A very long engagement

Director: Jean-Pierre Jeunet

France| 2004. English subtitles. Colour. Anamorphic. Dolby digital stereo. 134 min.


A flamboyant mixture of battlefront spectacle, home front romance, revenge drama and detective story, Jean-Pierre Jeunet’s first film since Amelie is all this and more. Cinematically bigger and dramatically richer than that phenomenally successful 2001 monument of whimsy, A Very Long Engagement confirms Jeunet as a master showman who has no need to work in English to make visually striking entertainment of international appeal. The new film’s darker vision is modulated by the romantic optimism of the young woman at its centre, embodied, of course, by Miss Amelie herself, Audrey Tautou, touchingly and admirably neo-Victorian as a rock of faith in a sea of cynicism, doubt and resignation.
In adapting Sebastien Japrisot’s 1991 novel (published in English in 1994), Jeunet and long-time writing partner Guillaume Laurant had their work cut out. The starting point is the story of how five soldiers at the front in 1916 are court-martialled for self-inflicted wounds to get themselves out of service. They are sentenced to death not by firing squad but by a more sadistic approach: marched to the front lines and dispatched unarmed into no man’s land to be picked off by German snipers and planes.
As it turns out, Manech (Gaspard Ulliel), one of the soldiers, is Mathilde’s (Tautou) childhood sweetheart who has virtually lost his reason in the unending carnage.
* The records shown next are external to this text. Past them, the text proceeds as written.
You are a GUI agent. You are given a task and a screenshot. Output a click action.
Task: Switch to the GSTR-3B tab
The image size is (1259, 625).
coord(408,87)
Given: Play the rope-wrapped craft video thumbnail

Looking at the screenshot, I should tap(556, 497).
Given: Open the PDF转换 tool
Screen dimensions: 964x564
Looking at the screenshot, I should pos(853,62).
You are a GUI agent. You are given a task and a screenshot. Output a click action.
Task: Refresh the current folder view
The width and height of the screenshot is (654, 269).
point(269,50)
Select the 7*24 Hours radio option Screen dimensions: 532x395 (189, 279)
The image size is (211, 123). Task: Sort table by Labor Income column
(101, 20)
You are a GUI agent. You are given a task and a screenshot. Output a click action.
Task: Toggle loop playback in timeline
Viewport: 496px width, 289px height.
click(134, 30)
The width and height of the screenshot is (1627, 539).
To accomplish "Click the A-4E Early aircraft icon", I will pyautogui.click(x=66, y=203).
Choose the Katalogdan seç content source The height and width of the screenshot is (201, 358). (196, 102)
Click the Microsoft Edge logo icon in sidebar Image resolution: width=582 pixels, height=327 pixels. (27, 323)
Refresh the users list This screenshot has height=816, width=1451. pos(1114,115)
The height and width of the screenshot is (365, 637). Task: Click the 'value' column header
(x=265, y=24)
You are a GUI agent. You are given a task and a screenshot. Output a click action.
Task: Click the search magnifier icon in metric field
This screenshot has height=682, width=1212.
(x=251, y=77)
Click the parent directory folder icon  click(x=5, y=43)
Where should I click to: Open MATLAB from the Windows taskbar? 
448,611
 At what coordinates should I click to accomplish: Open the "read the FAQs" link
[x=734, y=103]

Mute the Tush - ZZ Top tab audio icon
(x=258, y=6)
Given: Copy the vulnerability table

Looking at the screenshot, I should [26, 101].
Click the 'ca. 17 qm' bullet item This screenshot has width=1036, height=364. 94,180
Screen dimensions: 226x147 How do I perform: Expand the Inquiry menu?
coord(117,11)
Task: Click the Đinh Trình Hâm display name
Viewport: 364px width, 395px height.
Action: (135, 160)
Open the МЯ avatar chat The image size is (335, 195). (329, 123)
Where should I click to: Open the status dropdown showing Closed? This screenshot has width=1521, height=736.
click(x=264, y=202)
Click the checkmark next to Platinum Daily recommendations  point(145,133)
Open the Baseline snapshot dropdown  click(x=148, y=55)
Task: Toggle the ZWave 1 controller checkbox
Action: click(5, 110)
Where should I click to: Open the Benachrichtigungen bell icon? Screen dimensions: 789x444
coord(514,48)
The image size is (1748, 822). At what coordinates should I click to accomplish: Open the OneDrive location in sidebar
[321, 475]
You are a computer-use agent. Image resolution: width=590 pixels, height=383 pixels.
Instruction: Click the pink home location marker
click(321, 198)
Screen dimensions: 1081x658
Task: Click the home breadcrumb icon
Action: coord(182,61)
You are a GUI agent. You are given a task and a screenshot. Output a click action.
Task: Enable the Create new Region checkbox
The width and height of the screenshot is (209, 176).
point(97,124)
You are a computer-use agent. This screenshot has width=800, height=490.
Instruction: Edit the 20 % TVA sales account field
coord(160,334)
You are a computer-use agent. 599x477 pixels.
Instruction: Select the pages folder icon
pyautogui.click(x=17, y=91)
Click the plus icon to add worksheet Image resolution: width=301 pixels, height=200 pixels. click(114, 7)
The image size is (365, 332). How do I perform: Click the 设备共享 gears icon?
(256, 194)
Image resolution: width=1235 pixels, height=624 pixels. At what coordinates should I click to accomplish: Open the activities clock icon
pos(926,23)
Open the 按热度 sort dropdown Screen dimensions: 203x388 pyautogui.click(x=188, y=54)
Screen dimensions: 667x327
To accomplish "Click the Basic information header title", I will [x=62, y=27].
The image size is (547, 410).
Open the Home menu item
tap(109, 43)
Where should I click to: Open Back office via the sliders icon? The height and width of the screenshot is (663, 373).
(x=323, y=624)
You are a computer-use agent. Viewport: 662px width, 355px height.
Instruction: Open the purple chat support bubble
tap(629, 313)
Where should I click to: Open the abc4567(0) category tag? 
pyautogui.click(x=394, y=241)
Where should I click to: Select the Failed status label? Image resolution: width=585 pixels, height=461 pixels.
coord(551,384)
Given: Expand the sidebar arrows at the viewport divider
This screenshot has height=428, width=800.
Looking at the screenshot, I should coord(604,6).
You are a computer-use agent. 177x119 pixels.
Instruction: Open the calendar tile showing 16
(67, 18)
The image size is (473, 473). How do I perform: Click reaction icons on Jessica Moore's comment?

Disbelieving the official version of her lover’s death, Tautou hires a private detective after the war to piece together the story of these men’s final hours and discover if, as she believes, her lover may have survived the war after all. Quickly, the film opens up to interweave the various backstories of these ill-fated soldiers (artisans, workers and peasants) as Tautou undertakes her dogged personal quest across post-war France. In counterpoint, we also follow another war ‘widow’ (Marion Cotillard), a sort of avenging angel determined to punish those directly responsible for her man’s ignominious death.
As usual, Jeunet’s direction gives the action wings. His recreation of life and death in the trenches has a post-Spielberg immediacy that compares favourably with previous Great War movies, from All Quiet On The Western Front to Paths Of Glory (and, more recently, Bertrand Tavernier’s 1996 epic of men at war, Captain Conan). Other moments of horror stand out, including an unflinching (but distantly observed) guillotine execution, and the bombing of a dirigible hanger-cum-military hospital.
Yet for all the film’s darkness and tragedy, Jeunet still finds plenty of room for moments of his signature humour and some recurring comic figures such as the Jacques Tati-esque country postman who brings Tautou news of her investigation. Thanks to top-notch special effects and cinematographer Bruno Delbonnel’s lyrical, dynamic camera, Jeunet also has a field day recreating the Paris of the 1910s and 1920s. There are loving cameo evocations of the Place de l’Opera, the Halles food market, the Orsay train station (long before it became a museum), the Trocadero, Paris underwater when the Seine overflowed in 1910—and, yes, there’s a stopover in Amelie country, Montmartre.
The large colourful cast balances Jeunet regulars with less familiar faces. Among the former are Dominique Pinon, as Tautou’s uncle and guardian; Jean-Claude Dreyfus, in dependably grotesque mode as a corrupt superior officer who gets a most original comeuppance at the hands of the avenging Cotillard; and the late Ticky Holgado, delightful as the eccentric private detective with the kind of name that invites the worst, groan-inducing puns. No doubt the film’s biggest surprise performance comes from Jodie Foster, touchingly convincing (and not dubbed) as a Parisian market stall-holder whose impotent soldier husband asks her to have a baby with his best friend.